'''

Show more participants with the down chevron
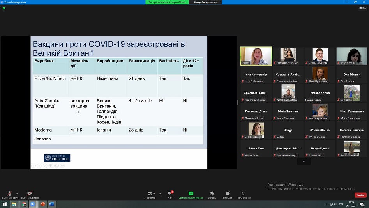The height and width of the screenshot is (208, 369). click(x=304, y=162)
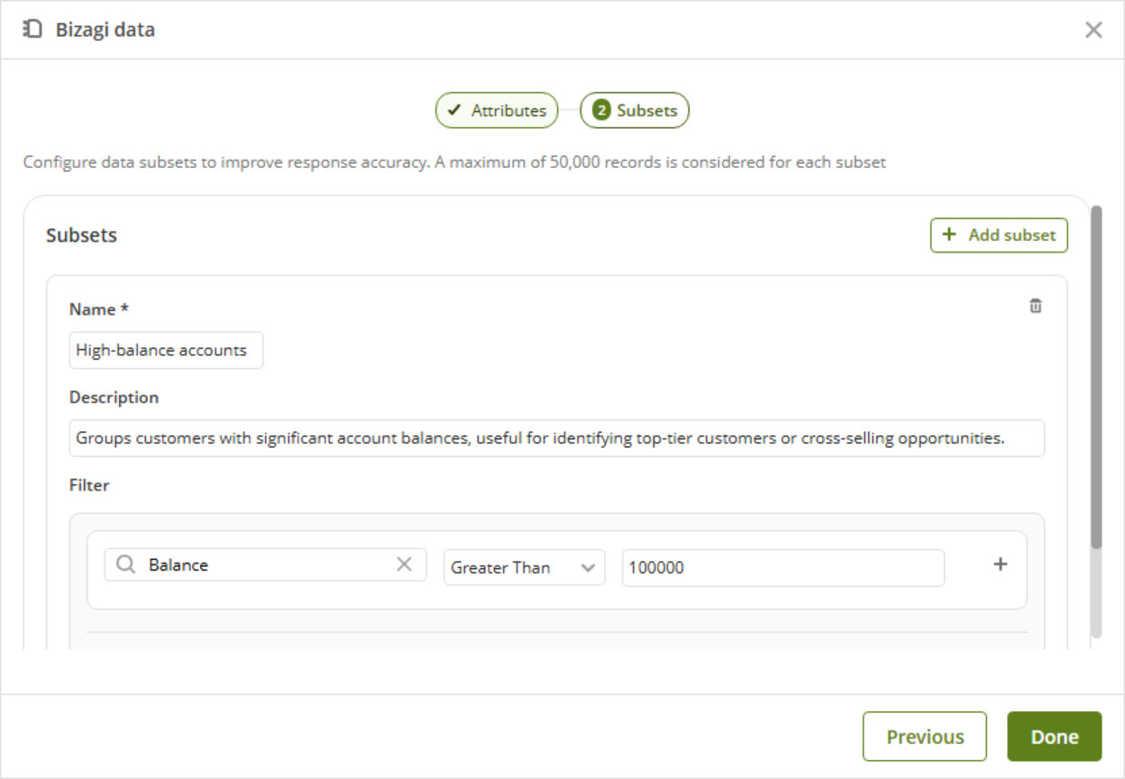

'''
'''

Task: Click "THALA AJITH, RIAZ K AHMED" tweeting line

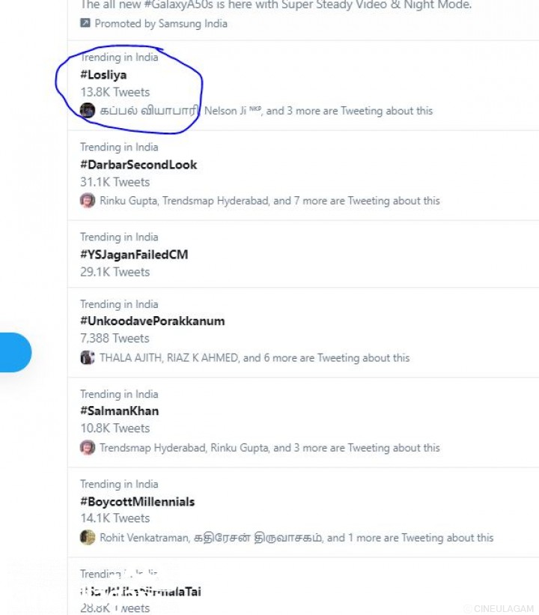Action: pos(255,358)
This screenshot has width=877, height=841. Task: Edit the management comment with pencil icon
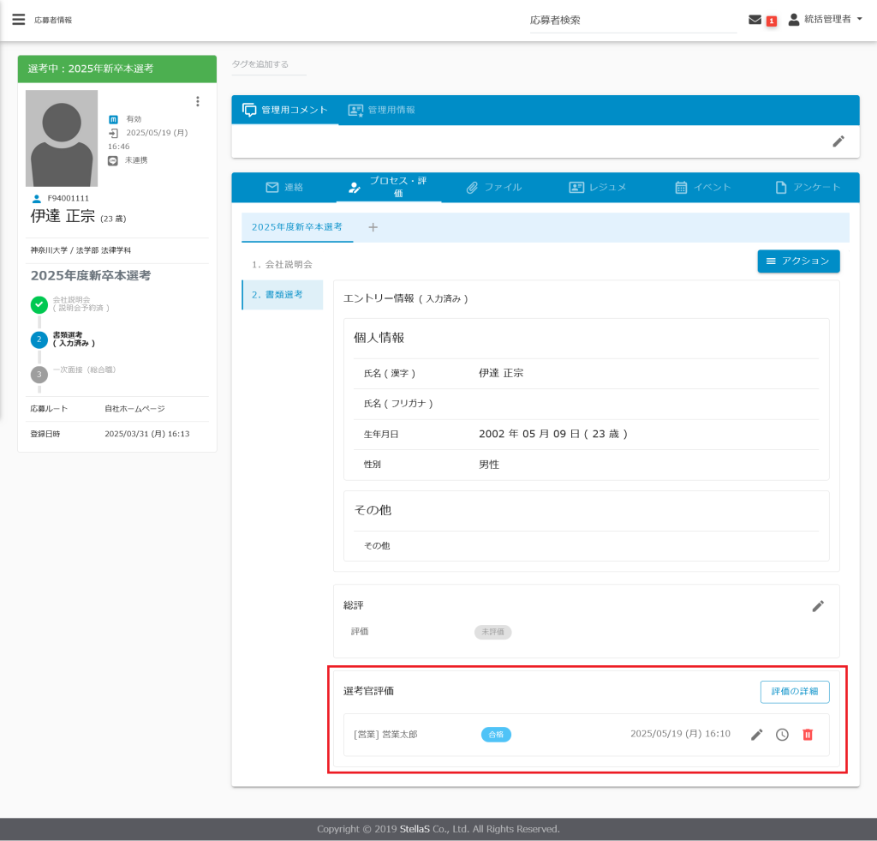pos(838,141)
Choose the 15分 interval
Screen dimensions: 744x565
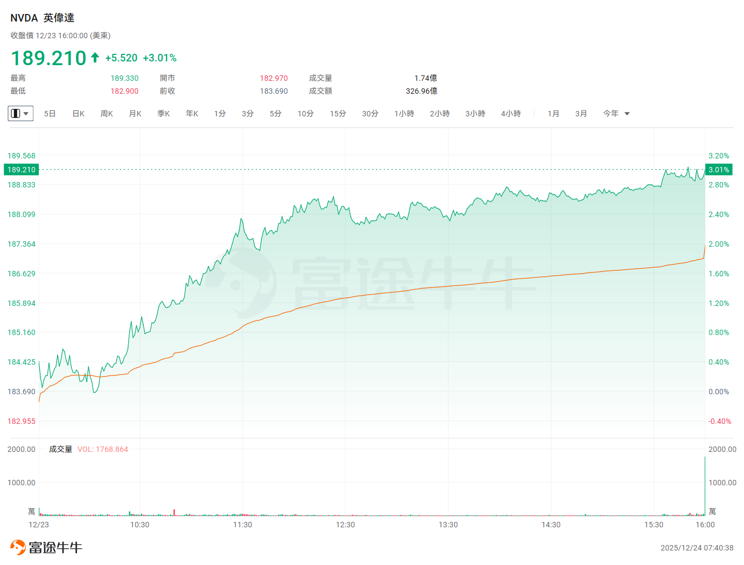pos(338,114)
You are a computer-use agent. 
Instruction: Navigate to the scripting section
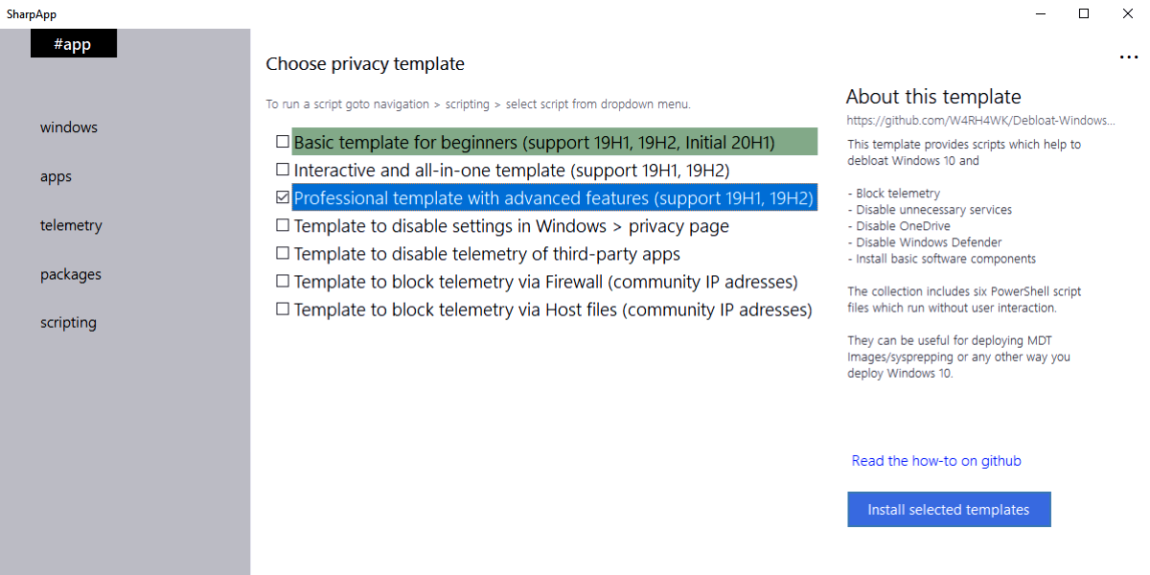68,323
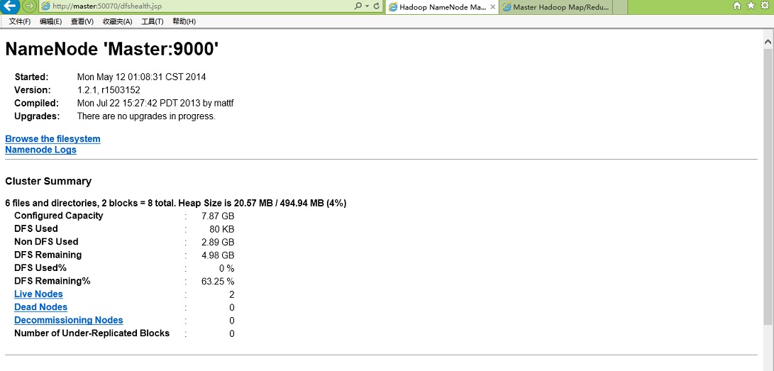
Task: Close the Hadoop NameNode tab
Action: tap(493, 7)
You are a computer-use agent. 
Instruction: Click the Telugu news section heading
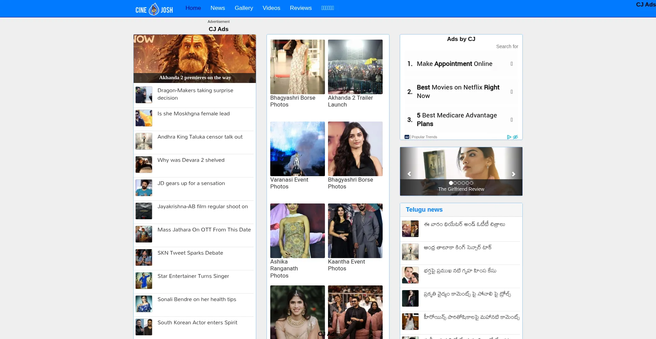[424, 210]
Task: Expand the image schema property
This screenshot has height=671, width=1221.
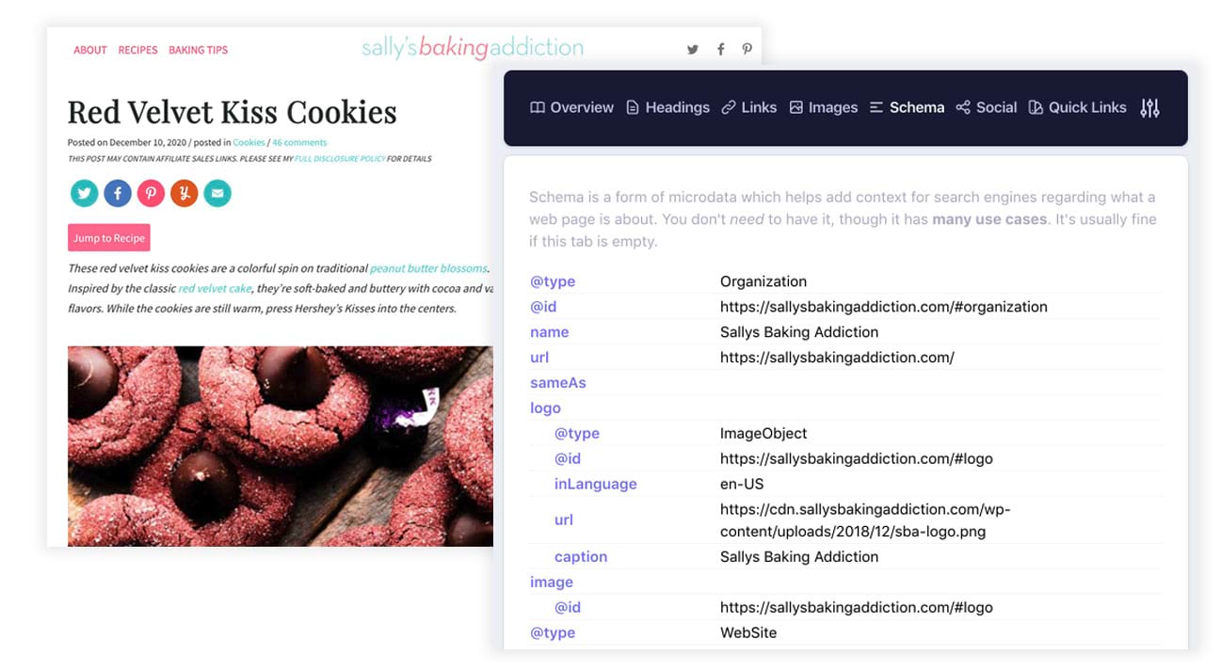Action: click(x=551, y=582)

'''
'''

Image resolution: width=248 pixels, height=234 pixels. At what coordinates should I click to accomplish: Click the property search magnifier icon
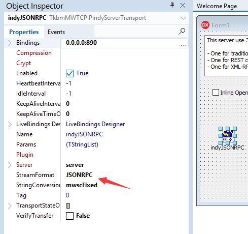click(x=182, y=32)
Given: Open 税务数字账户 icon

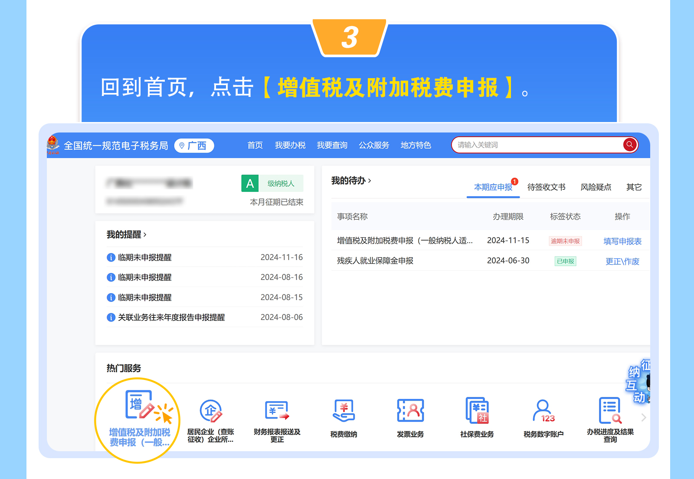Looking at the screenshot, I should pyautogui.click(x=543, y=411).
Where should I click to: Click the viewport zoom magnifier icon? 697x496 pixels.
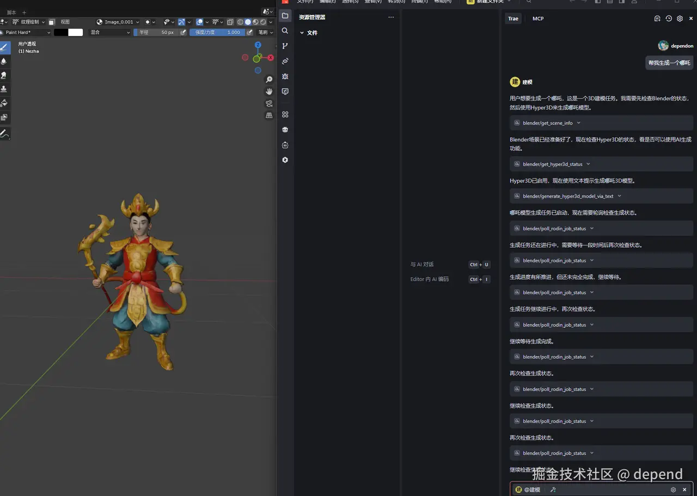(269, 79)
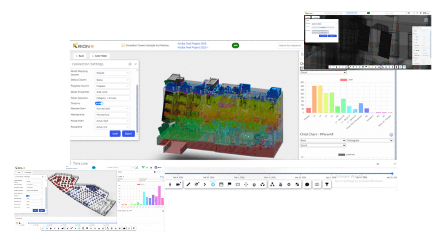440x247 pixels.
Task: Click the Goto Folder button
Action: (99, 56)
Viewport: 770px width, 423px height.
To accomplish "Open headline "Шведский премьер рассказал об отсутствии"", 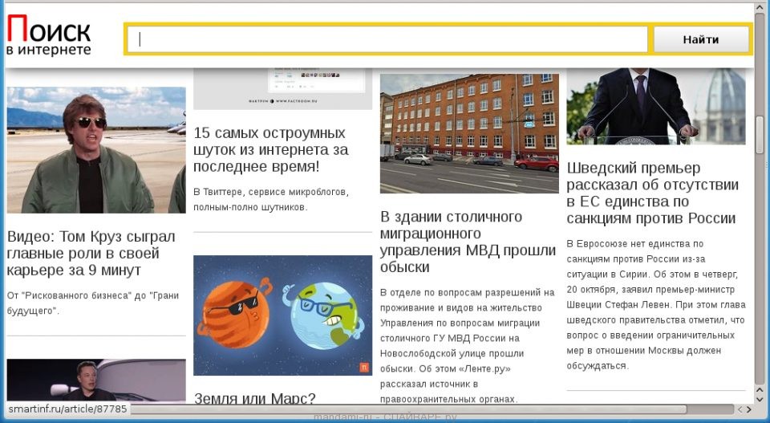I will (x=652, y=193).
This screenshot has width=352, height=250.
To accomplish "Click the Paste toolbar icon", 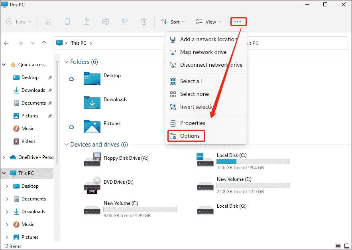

'''

• _PROBLEM TO WORK ON_
Quote the lines above exactly, starting with the one that has "This screenshot has width=352, height=250." and ending with the one that has "the Paste toolbar"; drop the pictures and include nothing else.

• _SOLUTION_
This screenshot has width=352, height=250.
To accomplish "Click the Paste toolbar icon", 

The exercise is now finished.